- Directive covers staking and may cloud regulatory picture for crypto firms.
- EU move prompted by G20's push implement new cross-border rules to fight illicit finance.
- Young crypto firms may have a hard time complying.
Beginning in 2026, crypto firms in Europe must provide their account holders’ financial details to tax authorities as part of an effort to crack down on tax evasion.
The European Union’s 27 finance ministers on Tuesday unanimously approved rules that will sweep crypto assets into the bloc’s existing framework for exchanging data between tax authorities.
As a result, crypto service providers, such as digital wallets and exchanges, will have to provide user information to government regulators.
The idea is this move will also help track criminal funds denominated in cryptocurrencies when they cross borders.
Combatting terror finance
“I hope that through this we can avoid the sort of bubbles we’ve seen before and will contribute to financial stability and also combat the financing of terrorism and a combat money laundering,” said Nadia Calviño, Spain’s minister for the economy and digital transformation, in comments to Europe’s Economic and Financial Affairs Council.
The directive, known as DAC8, may cloud the regulatory clarity set by the EU’s landmark legislation, MiCA.
The problem: it covers staking, the practice of providing digital assets to validators who tend blockchains, which has been left out of MiCA. Staking for Ethereum, Solana, and other blockchain networks has become a huge new source of revenue in crypto.
Some crypto service providers are worried the European Union is creating a harsh and stricter environment for crypto in the compared to the rest of the world, said Max Bernt, chief legal officer at crypto tax solutions firm, Blockpit, and a board member of the International Association for Trusted Blockchain Applications.
The crypto industry has ramped up efforts to manage money-laundering, sanctions, and user identification rules, which overshadow tax reporting rules, Bernt told DL News.
“But no one really knows about tax and its impact on the reporting obligations of service providers,” Bernt said. “The DAC8 will have a big impact on service providers, which they are not very aware of yet, because it’s not widely known.”
‘Implementation could be difficult, especially for those with tighter budgets.’— Max Bernt, Blockpit
The European Union is responding to a global push to set the crypto tax reporting regime in place.
At the G20 summit in September, leaders of the world’s 20 largest economies agreed that the framework recommended by the Organisation for Economic Co-operation and Development should be implemented by 2027.
The OECD, which sets policies across its 38 participant countries, developed a crypto asset reporting framework that was published in 2022 at the G20′s request.
Europe is ahead of schedule.
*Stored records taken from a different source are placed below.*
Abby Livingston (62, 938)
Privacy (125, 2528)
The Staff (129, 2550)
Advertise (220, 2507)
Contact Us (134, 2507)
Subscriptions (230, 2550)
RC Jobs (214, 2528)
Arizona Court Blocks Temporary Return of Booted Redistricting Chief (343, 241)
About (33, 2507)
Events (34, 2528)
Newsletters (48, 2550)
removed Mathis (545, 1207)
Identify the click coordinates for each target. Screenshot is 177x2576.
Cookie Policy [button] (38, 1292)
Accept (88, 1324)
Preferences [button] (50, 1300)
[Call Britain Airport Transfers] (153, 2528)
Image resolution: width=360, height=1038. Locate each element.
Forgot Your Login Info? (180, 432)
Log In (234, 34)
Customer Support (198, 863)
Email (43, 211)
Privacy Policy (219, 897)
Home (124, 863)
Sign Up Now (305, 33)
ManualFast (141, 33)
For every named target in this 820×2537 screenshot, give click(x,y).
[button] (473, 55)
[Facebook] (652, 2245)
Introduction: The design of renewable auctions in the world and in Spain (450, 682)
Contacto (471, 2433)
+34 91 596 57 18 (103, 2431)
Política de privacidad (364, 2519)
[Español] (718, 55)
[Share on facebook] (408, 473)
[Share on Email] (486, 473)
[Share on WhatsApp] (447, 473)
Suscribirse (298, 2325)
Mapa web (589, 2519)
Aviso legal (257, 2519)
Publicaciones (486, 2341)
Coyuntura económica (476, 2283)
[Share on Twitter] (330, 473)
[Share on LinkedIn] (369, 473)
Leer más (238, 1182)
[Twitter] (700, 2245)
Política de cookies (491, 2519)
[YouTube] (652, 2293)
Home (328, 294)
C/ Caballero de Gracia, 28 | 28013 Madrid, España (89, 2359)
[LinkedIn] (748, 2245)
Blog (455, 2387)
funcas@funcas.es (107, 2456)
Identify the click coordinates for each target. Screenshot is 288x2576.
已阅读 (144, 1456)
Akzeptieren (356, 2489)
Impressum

The next step is publishing the crypto tax reporting directive in the EU’s Official Journal. Then, rules will apply on January 1, 2026.
Staking and MiCA
One big concern for Europe’s digital finance experts: they must also provide authorities with information about clients engaged in staking and crypto lending.
That’s because staking and lending were not included in the European Union’s comprehensive crypto rulebook, known as MiCA. And staking has not been defined on an EU level.
Lawmakers in the European Parliament wanted to remove staking from the reporting equation. But the European Council, which calls the shots on anything tax-related, ignored the suggestion.
“Without further guidance on its interpretation could lead to substantial differences in interpretation within the EU,” said Bernt.
The lack of clear definition could “significantly complicate the bureaucratic hurdles for cross-border transactions,” Bernt said.
That’s because EU directives, unlike regulations, leave it up to nations to decide how they want to reach the results. The matter of taxation itself remains up to every country to decide.
“Implementation could be difficult, especially for those with tighter budgets,” said Bernt.
That leaves firms offering Europeans crypto services a few options, according to Bernt. For example, firms can find capacity to deliver the reporting obligations internally, or outsource the work.
Another option could be to seek external guidance and monitoring to build up capacity to later do so independently.
For an industry that is still maturing, firms should not need to face “surprising, unclear, excessive or practically unimplementable reporting requirements,” according to Bernt.
“DAC8 tries to find the right balance,” Bernt told DL News. “Is it perfect? No, but certainly a good start towards achieving greater tax transparency.”